Not long ago, I traveled to Joshua Tree National Park and took thousands of pictures. But ever since I returned, I’ve been buried in wedding photos and unable to find time to contemplate all the marvels of the desert as captured by my camera. The life of a photographer is one continual effort to catch up.
Catching up often means working frantically to process photos I’ve just taken for a paying gig in order to gain time to process photos from a past non-paying adventure. Catching up usually means moving backwards in time. My sense of time has gotten quite wonky from living this way (and it was weird to begin with).
To add to the confusion, I’m not fully conscious of the details of what I’ve photographed until I look at the pictures later. At the moment the shutter clicks, I’m thinking about exposure, composition, the flow of events, the overall story of the subjects in front of me, the next direction the action is likely to take. It’s not until I am manipulating the photos on the computer screen, alone in a darkened room, that I see what was actually happening. It’s almost always different from what I thought was happening.
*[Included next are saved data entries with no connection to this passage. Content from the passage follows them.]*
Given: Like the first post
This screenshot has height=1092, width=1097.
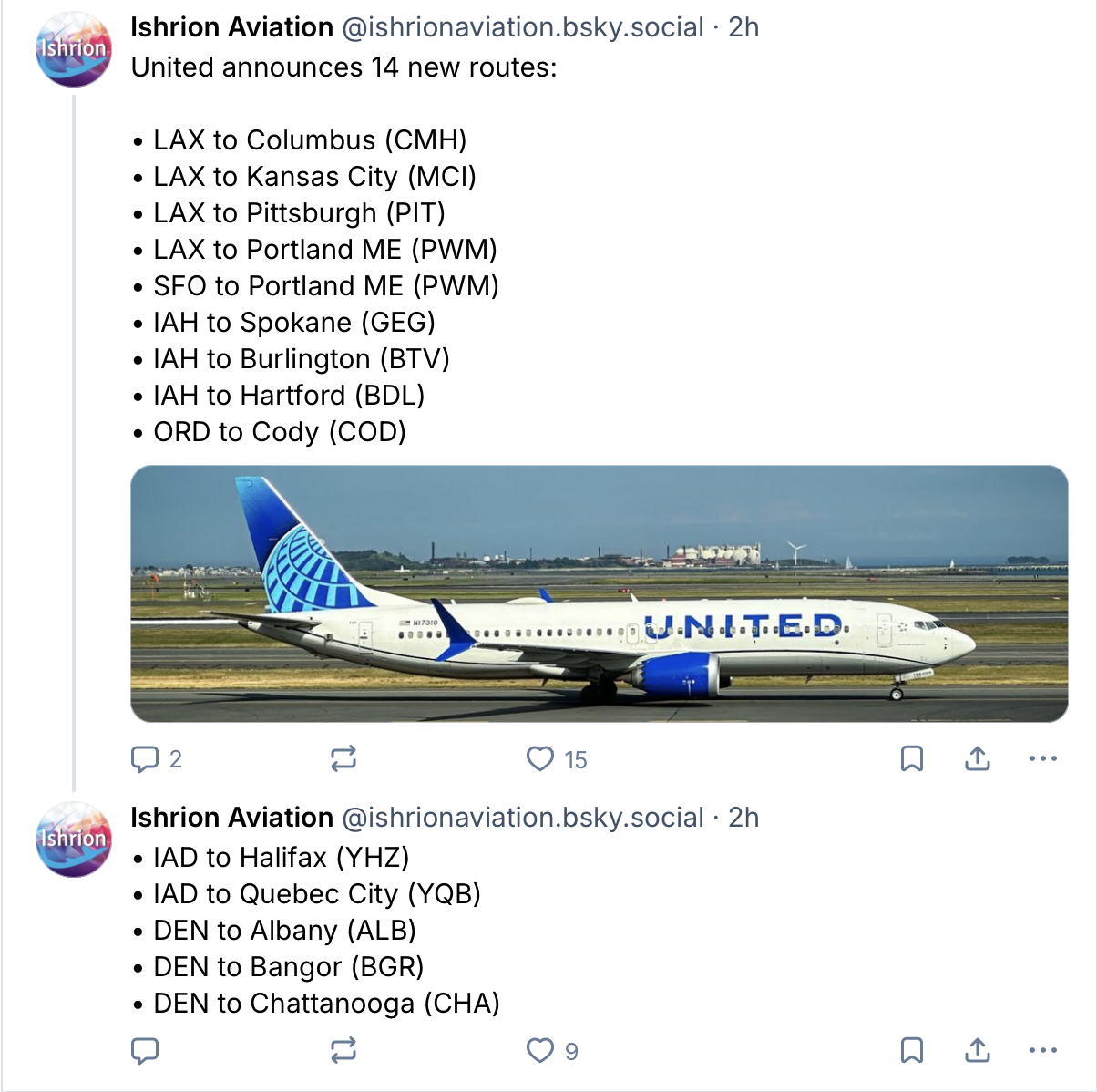Looking at the screenshot, I should click(540, 757).
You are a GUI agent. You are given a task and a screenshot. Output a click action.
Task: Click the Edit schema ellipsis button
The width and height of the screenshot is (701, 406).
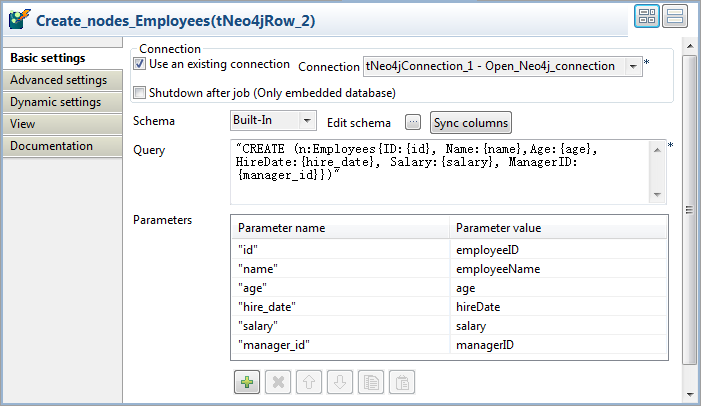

I’m not sure what any of that has to do with the photo below, which was taken on a dry lake bed near one of the entrances to Joshua Tree National Park. I suppose I’m trying to explain the feeling I get when I look at this photo and realize just how many bullet holes are in that rusty old refrigerator, and how much sand has built up inside and around it. I didn’t notice those things when I took the picture because I was too busy trying to properly expose the sky and compose the shot and plan my next ten shots and figure out if I’d have enough battery power left for a long sky exposure that night and who knows what else.
Not that it would’ve mattered whether or not I noticed the bullet holes at that moment. It would not have been an earth-shattering discovery; that refrigerator has obviously been there for quite some time, being shot at and collecting sand.
There’s something I’m trying to say here but it keeps eluding me; plus, I feel like maybe I’ve said it before. At moments like these, I’m ever so glad I can just show you a picture.